Can you tell us one mistake that you remember clearly from your initial years? What are your learnings from that mistake?

My family owned a large chuck of shares of a Swedish MNC. The company was sound but the stock price was languishing in late 90s and early 2000s. The company announced delisting of its shares and we tendered all our shares without thinking through. Obviously, some shrewd investors did not tender their shares at that time and stayed invested. The company bought their shares at ~10x in less than three years. That was a great personal opportunity loss to our family’s net-worth.

This incident made us realize not to consider short-term movement in share prices or payment of dividend as barometer of company’s financial health and focus more on business model and its long-term potential. And also to understand the intricacies of the delisting process before tendering shares blindly.
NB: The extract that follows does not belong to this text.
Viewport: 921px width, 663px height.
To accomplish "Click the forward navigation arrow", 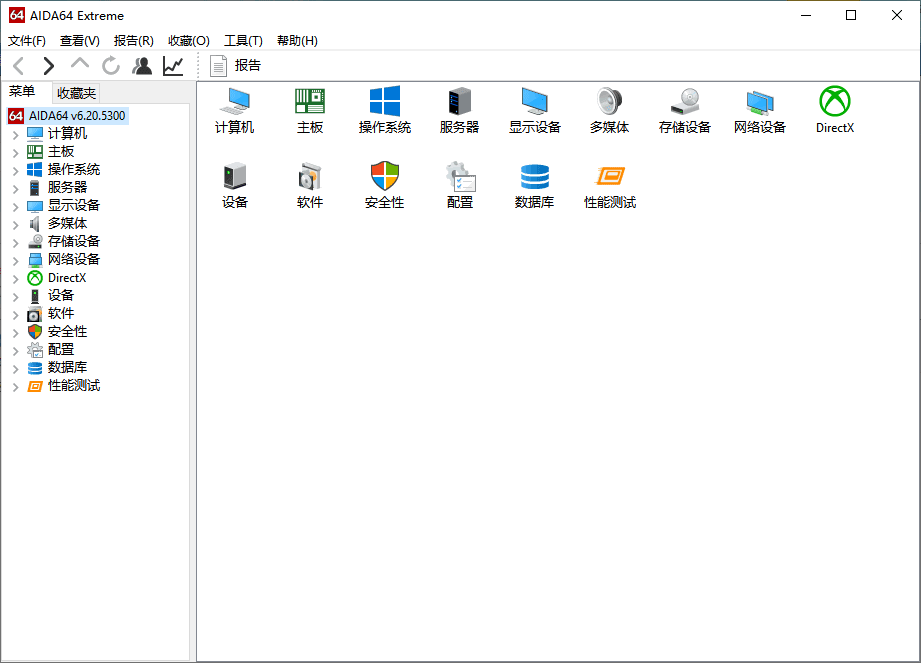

You have been in the market for such a long time now. Were there any bad phases that made you lose your nerve? How did you navigate it?

Investing in stock market is always fraught with risk and volatility. Fortunately for me, the tech bubble bursting and consequent malaise in stock market provided a fantastic opportunity to invest in quality stocks through SIP. A significant portion of my family’s net worth can be attributed to gains made through SIP investing since early 2000s. I have learnt invaluable lessons in this process such as – do not focus on the best performing equity funds and get the sector allocation mix right in your portfolio.

How do you see today’s market in context of your own journey?

I remain quite bullish on India. One thing I am quite happy and proud about is the rise of retail investing. Now, no longer we are slaves of FII buying or selling in Indian stock markets. Earlier, all stock news reports used to start with FII trade activities and their impact on stock prices. Now, no longer. This is the new India. And I am very proud of it. We should do everything possible to strengthen this and grow from here. It will be really great for our future growth.

If there is one thing that you would want young investors to learn from your experience, what would it be?

SIP, SIP and SIP as much as you can and as long as you can. Ensure that you invest in diversified equity funds and let it grow. Refrain from the temptation of frequent fiddling with the portfolio.